If I hadn’t read Highsmith’s Wikipedia page and know that she was a vicious and unashamed racist, antisemite and misantrope who seemed to hate women as much as she fancied them I would assume that Linderman is an incel-type baddie character. Unfortunately, I have and I know that she was an awful human so I am mostly reading on in horrified fascination to find out whether/how this obvious self-insert character who keeps going on long tangents about how much he hate Black people, women, Jews and everyone apart from his dog is going to turn out to be the hero. I’ll let you know.1
In the meantime, here’s some recommendations and my opinions on the ones I’ve read.
An asterisk means it was recommended more than once.
Pointy brackets means someone recommended an author’s entire catalogue.
Links are to bookshop.org where possible. I don’t have an affiliate account.
Orbital - Samantha Harvey* (I confess this was too many vibes, not enough plot for me)

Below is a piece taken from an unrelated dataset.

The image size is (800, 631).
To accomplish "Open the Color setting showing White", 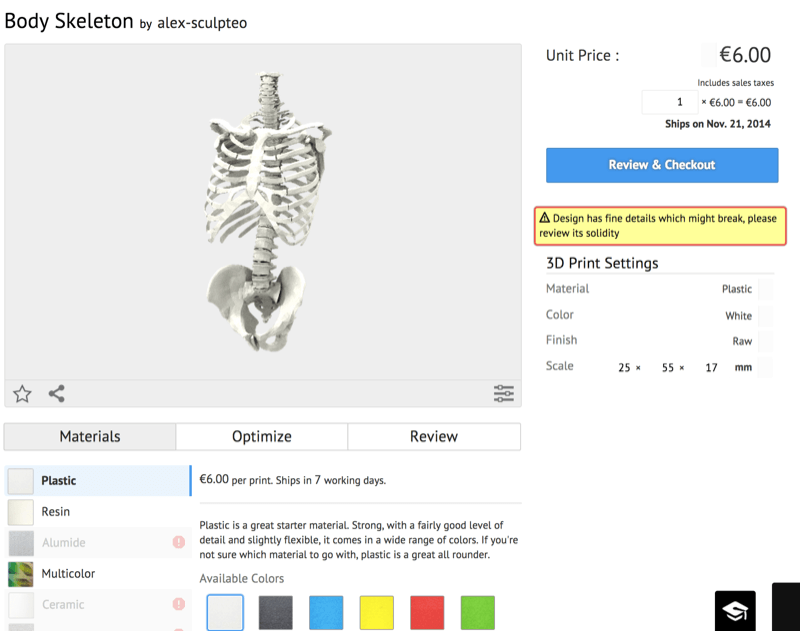I will 738,315.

The Rose Code - Kate Quinn
The Outrun - Amy Liptrot
Black Hole Survival Guide - Janna Levin
The Artificial Silk Girl - Irmgard Keun
After Leaving Mr. Mackenzie - Jean Rhys
Pivot - Laura Lexx
<Muriel Spark>*
Girlfriend on Mars - Deborah Wills
Western Lane - Chetna Maroo
The Exhibitionist - Charlotte Mendelson
Wandering Souls - Cecile Pin
End of Days - Jenny Erpenbeck (trans. Susan Bernofsky)

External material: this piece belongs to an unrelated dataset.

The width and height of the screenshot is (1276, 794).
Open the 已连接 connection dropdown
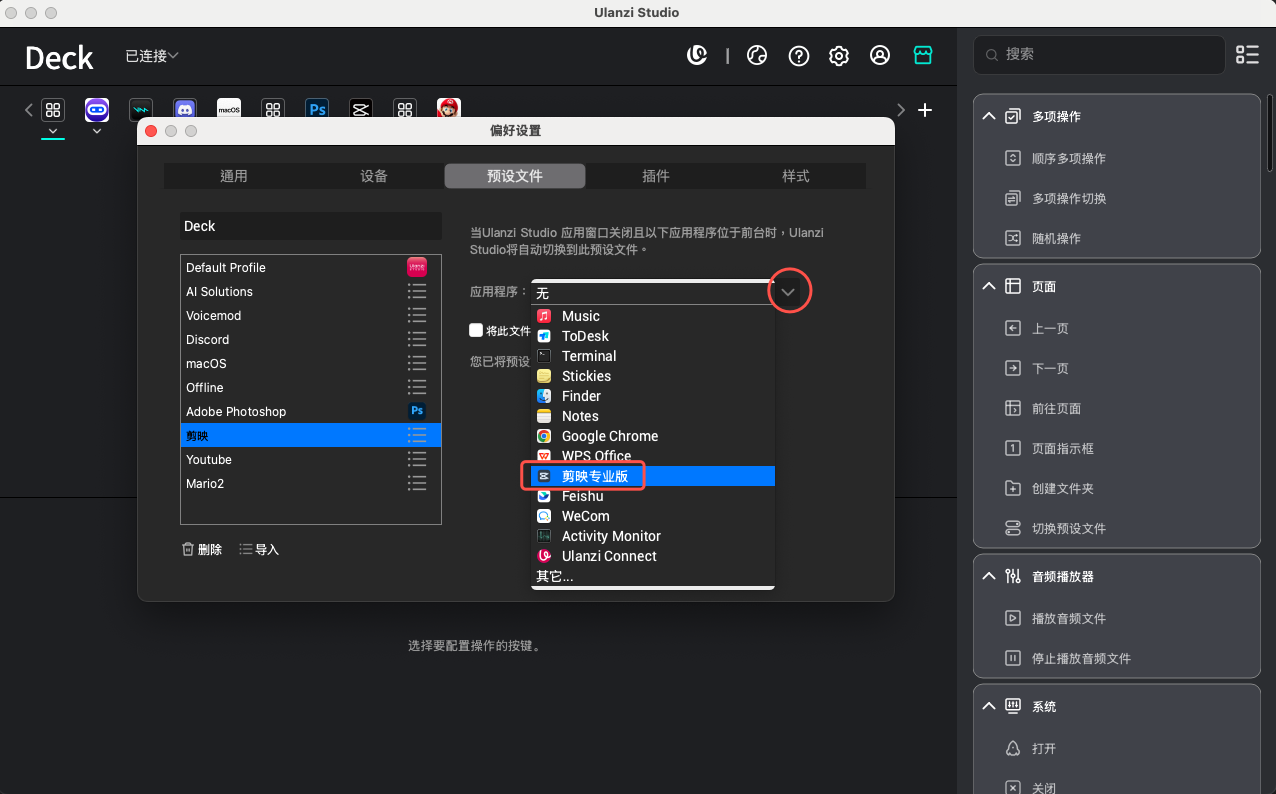coord(152,56)
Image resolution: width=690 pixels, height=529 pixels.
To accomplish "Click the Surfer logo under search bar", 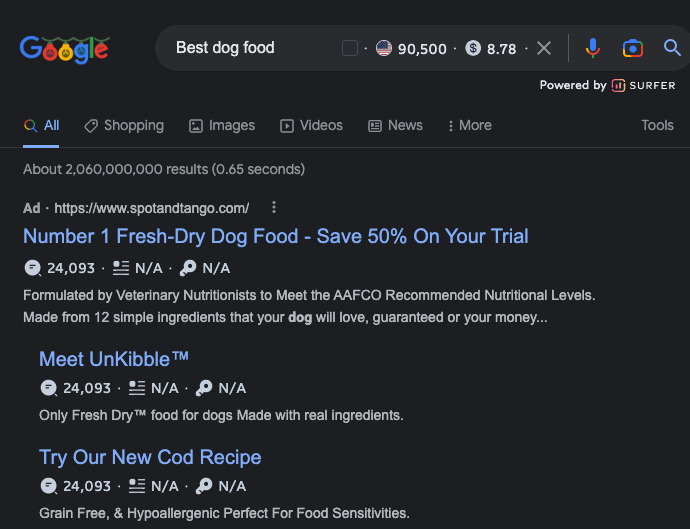I will [x=644, y=85].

<Michelle Paver> (Love all her books except Wakenhyrst).
The Expendable Man - Dorothy B Hughes
Territory of Light - Yuko Tsushima
We Have Always Lived in the Castle - Shirley Jackson* (adore adore adore)

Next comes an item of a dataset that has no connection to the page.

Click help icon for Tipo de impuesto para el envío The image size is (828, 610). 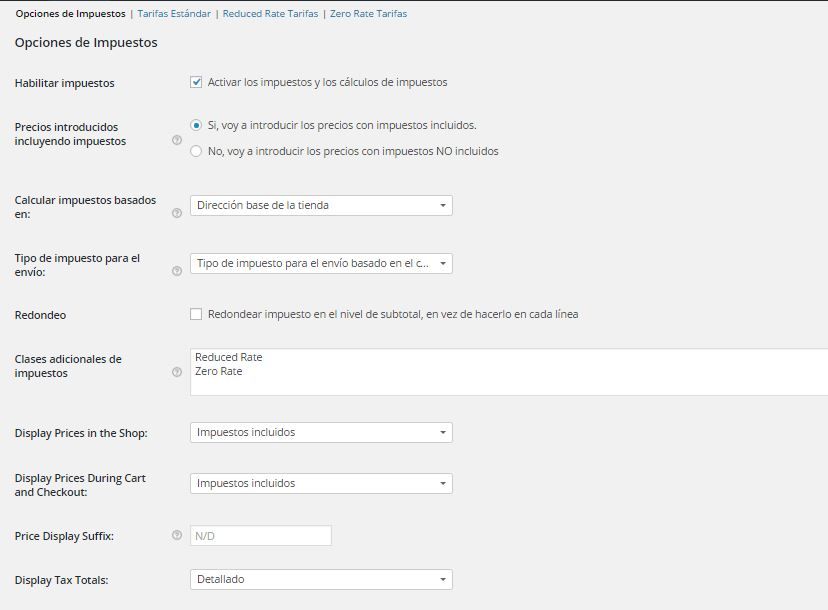click(x=177, y=271)
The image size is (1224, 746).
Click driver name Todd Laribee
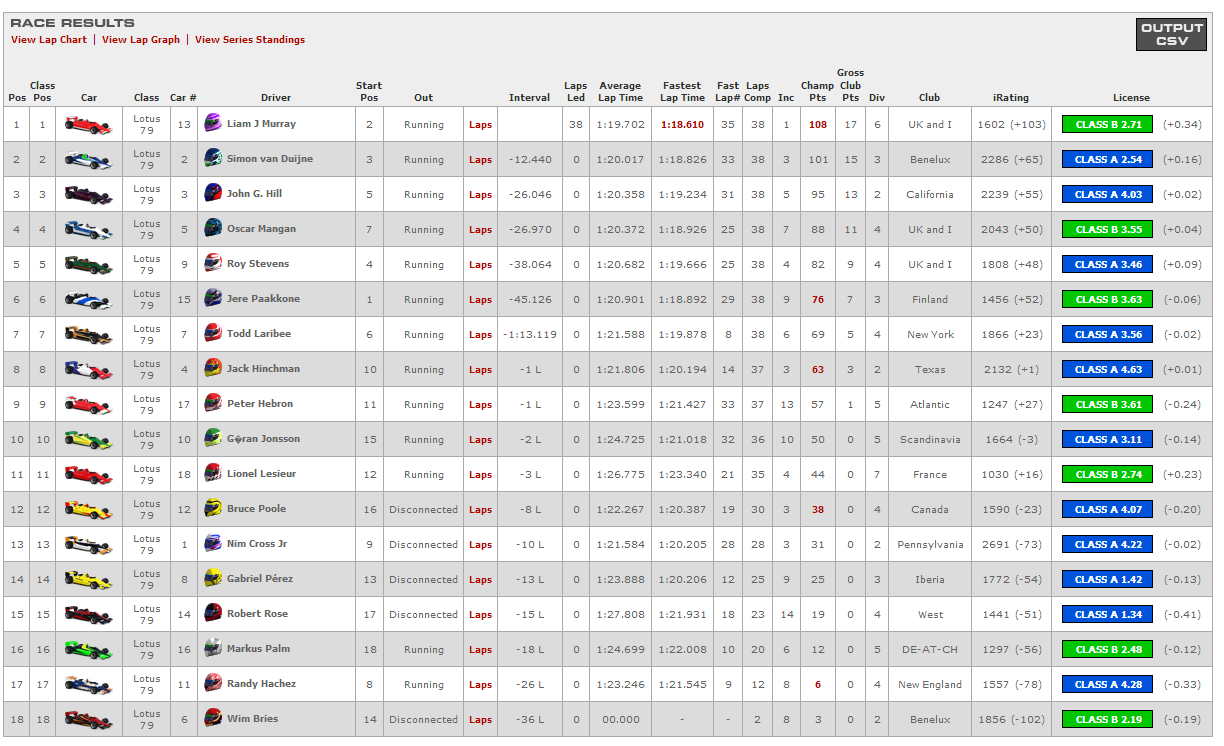point(258,334)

Quartet in Autumn - Barbara Pym
The Serviceberry - Robin Wall Kimmerer
Where the Wind Calls Home - Samar Yazbek (trans Leri Price)
Mammoth - Eva Baltasar (trans Julia Sanches)
Ghost Wall - Sarah Moss (loved this; perfect combo of vibes and plot)
The Crane Husband - Kelly Barnhill
Woman, Eating - Claire Kohda
The Centre - Ayesha Manazir Siddiqi
Becoming Duchess Goldblatt - Anon
My Sister, The Serial Killer - Oyinken Braithwaite (enjoyed this)
The Need - Helen Phillips
Reynard the Fox - retold by Anne Louise Avery
Convenience Store Woman - Sayaka Murata (enjoyed this; enjoyed Earthlings even more)
Slow Days, Fast Company - Eve Babitz
Small Things Like These - Claire Keegan* (cracking, if a little cold. Film bangs)
Vagabonds! - Eloghosa Osunde
How to be a Tudor - Ruth Goodman
Beowulf - trans Maria Dhavana Headley (alright this; tho the “bro” thing wore off quick for me)
Coup de Grace - Sofia Ajram
The Hotel - Daisy Johnson* (read this and, again, too many vibes not enough plot. Probably worked better on the radio)
Last Words from Montmatre - Qui Miaojin
My Death - Lisa Tuttle
The Peepshow: The Murders at 10 Rillington Place - Kate Summerscale (really liked this)
Butter - Asako Yusuki (this is the Waterstones Book of the Year and a temp told me it reminded her of A Little Life, if that is something that appeals to you).
Diary of a Void - Emi Yagi
Mongrel - Hanako Footman
The Housekeeper and the Professor - Yoko Ogawa
Our Wives Under the Sea - Julia Armfield (did not get the hype on this one; too much ennui, not enough monsters imo)
Greek Lessons - Han Kang
The Doll’s Alphabet - Camilla Grudova
Her one good opinion was that she was virulently pro-Palestine but as this derived from and fed a furious antisemitism about all Jews everywhere I am afraid it’s hard to count it.
Huge fan of many of these and I have two quick ones to STRONGLY recommend: Mrs. Caliban by Rachel Ingalls, which is like if Betty Draper met the creature from the Black Lagoon; and The English Prefer Wool by Helen DeWitt, which is a wry class satire about an unexpectedly worldly teenager. Both are under 125 pages!